Career-minded college students (or their concerned and hovering parents) are always in search of surefire ways to make their résumés and transcripts stand out as they try to elbow out classmates for full-time jobs after graduation.
Beyond the grades, internships, student organizations, majors and minors that give employers a sense of what students have learned and what they might be able to do, the University of Iowa will this fall add a seven-course certificate in leadership studies, aimed at making students more attractive to hiring managers in a down economy.
“Leadership is one of the top skills employers say they are looking for looking for,” said Kelley C. Ashby, director of the Career Leadership Academy in the university’s Pomerantz Career Center, which already offers four classes on leadership. “We want students to have the academic component -- various theories of leadership -- and we also want students to have practical experience to apply what we’re teaching them.”
Though the university and its College of Business had for years offered courses on leadership to undergraduates, students and parents seemed to want more, “to know that classes and experiences could translate into something tangible on their transcript,” said David Baumgartner, assistant dean and director of the career center.
Other institutions, including Northwestern University and the University of Wisconsin at Madison, have in the last decade or so introduced leadership certificates open to undergraduates in more than just their business schools.
At Iowa, the certificate will consist of 21 credits -- the equivalent of seven standard Iowa courses. All students will be required to take a core course, “Perspectives on Leadership: Principles and Practices,” developed by faculty in the university’s business, communication studies, education, political science and philosophy departments, as well as by Ashby and a representative of the university’s Office of Student Life. They will also have to choose one pre-approved course from each of the following areas: self leadership, group leadership, communication, cultural competency, and ethics and integrity.
After a student has taken at least three courses, he or she can take on three credits of “experiential course work” -- an internship, on-campus leadership position, or service-learning course. The hope is that the theories of leadership that students learn in the courses will be put into immediate use in leadership positions.
While students generally dive into internships, resident assistant positions or student group presidencies without any specific knowledge on leadership, Ashby said, “we want there to be more intention about why they do what they do when they’re in those positions.”
Ashby said she anticipates that about 50 students will sign up for the core course this fall, but expects that, within a few years, as many as 300 undergraduates might be pursuing the certificate at any one time.

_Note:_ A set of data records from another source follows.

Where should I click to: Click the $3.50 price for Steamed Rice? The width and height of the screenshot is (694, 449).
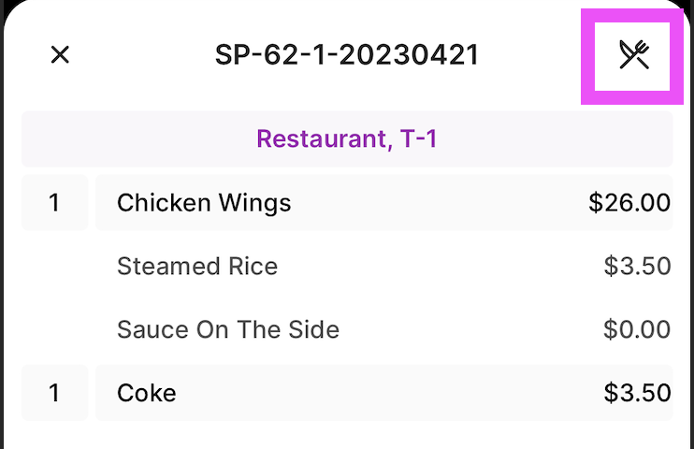pyautogui.click(x=637, y=266)
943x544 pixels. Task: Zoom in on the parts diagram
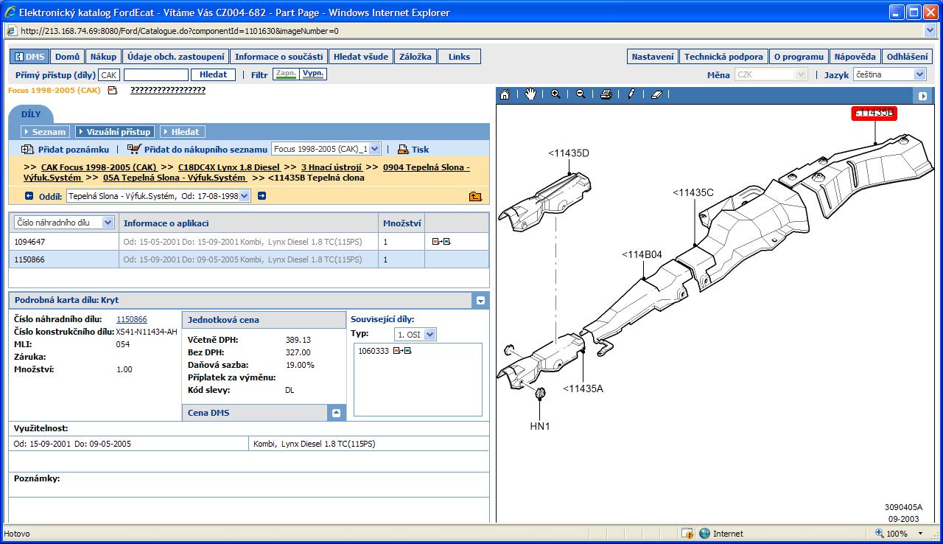click(x=555, y=94)
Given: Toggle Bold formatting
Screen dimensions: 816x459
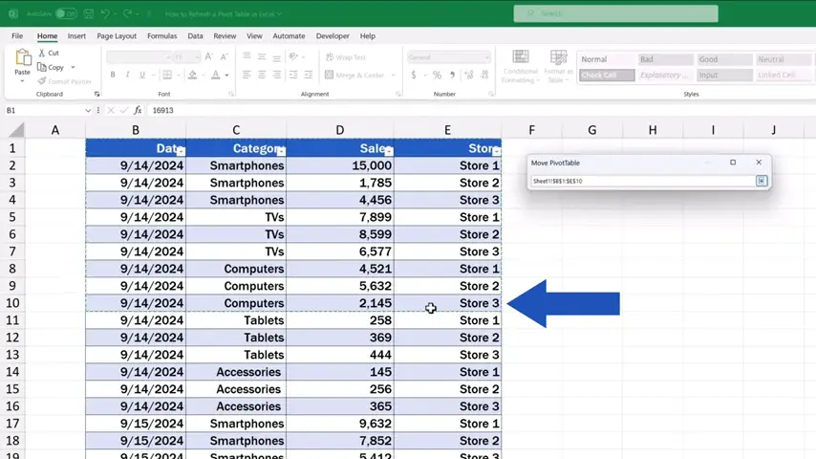Looking at the screenshot, I should 113,75.
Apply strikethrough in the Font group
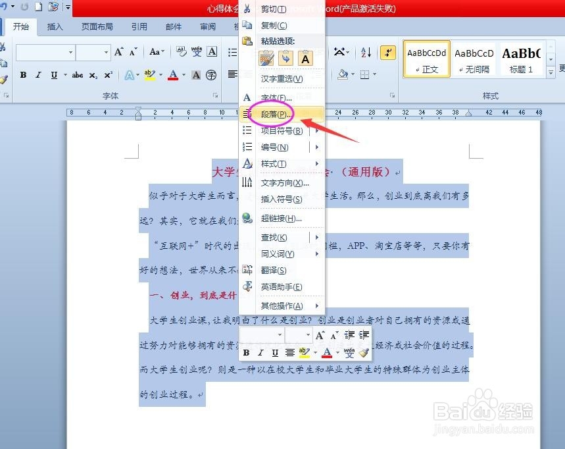This screenshot has width=565, height=449. [79, 75]
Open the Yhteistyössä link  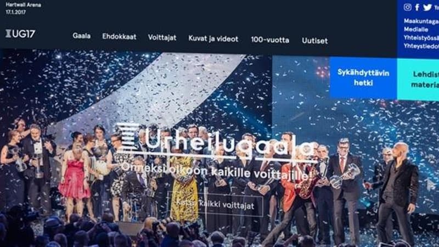coord(421,38)
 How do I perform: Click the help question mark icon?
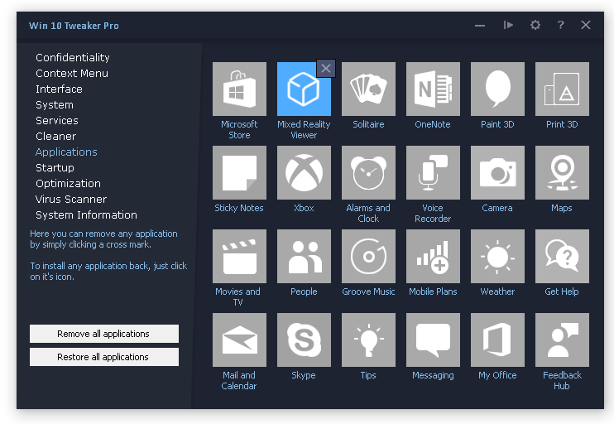[x=560, y=26]
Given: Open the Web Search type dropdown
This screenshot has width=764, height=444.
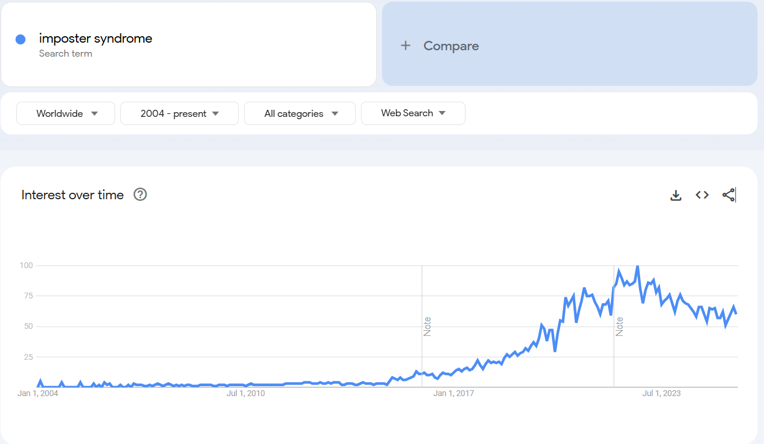Looking at the screenshot, I should (413, 113).
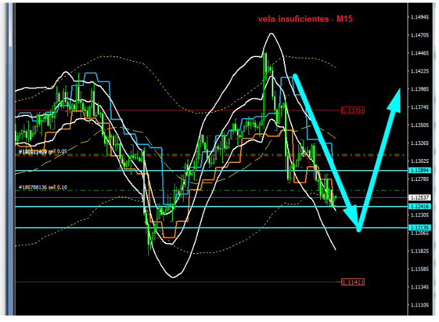Select the 'vela insuficientes - M15' text label
This screenshot has height=322, width=439.
[x=306, y=20]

So far, she added, there’s no clear pattern of who’s expressing the most interest -- no glut of liberal arts majors hoping to make themselves more employable, and no onslaught of hypercompetitive business majors.
“It’s for students where it’s difficult to see, ‘Where’s my first job?’ and not just for the management majors,” she said. “It’s for the nursing major trying to connect the dots, the student interested in nonprofit management.” The program is being housed in University College, which she described as Iowa’s “kind of miscellaneous college,” rather than being pigeonholed into the College of Business, where the career center is based.

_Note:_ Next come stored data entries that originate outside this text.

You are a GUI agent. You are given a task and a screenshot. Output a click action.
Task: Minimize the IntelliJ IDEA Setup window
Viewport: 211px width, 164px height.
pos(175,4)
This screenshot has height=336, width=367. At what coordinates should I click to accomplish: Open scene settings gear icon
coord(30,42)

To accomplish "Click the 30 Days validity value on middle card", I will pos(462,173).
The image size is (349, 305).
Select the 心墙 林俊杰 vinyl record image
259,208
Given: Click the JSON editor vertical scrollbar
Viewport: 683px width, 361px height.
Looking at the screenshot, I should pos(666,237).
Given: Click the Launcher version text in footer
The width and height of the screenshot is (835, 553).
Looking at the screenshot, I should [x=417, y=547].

Debra Humphreys, vice president for communications and public affairs at the Association of American Colleges and Universities, said that while “a lot of employers aren’t going to know what this leadership certificate means, a student’s ability to describe or demonstrate what they’ve learned and done could be useful.” At the same time, she added, the certificate could “help the student convey to the employer what they can do.”

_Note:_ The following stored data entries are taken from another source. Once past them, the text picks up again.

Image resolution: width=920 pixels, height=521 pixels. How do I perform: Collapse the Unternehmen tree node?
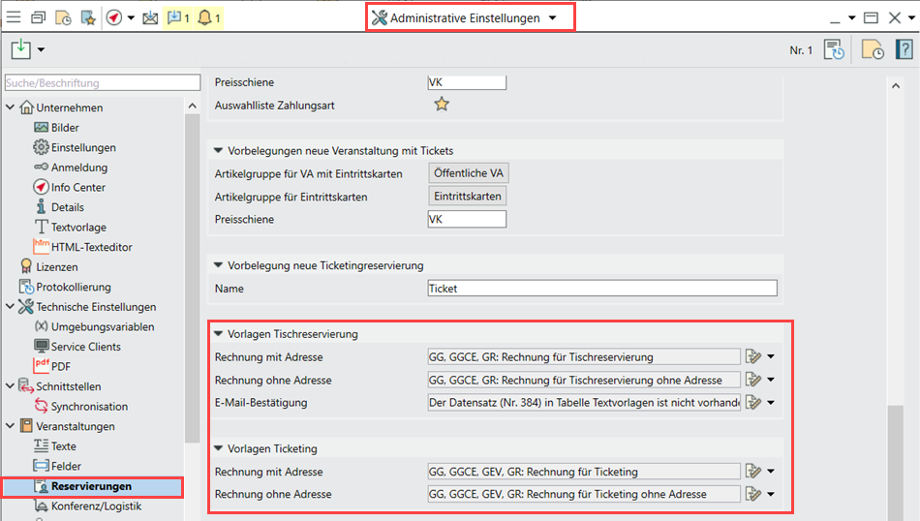click(x=11, y=107)
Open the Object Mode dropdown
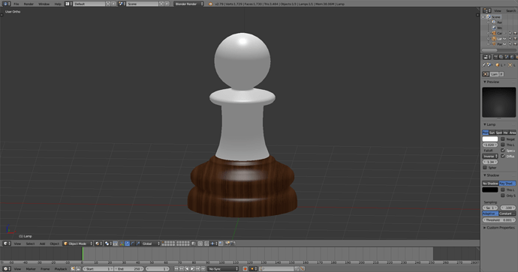Screen dimensions: 518x272 pos(78,244)
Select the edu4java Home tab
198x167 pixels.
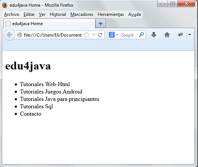pyautogui.click(x=49, y=24)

But leadership isn’t employers’ top priority in hiring recent graduates, said Ed Koc, director of strategic and foundation research at the National Association of Colleges and Employers. In his group’s latest survey of employers, leadership skills ranked “about 10th on the list -- there are other things employers find more important.”
While the certificate could be “a good idea to the extent that employers looking for leadership would point to the certificate on your resume to say that you ‘have it,’ ” Koc said, “it doesn’t give you a big leg up unless it’s something you’re able to leverage in your interview, if you get one.”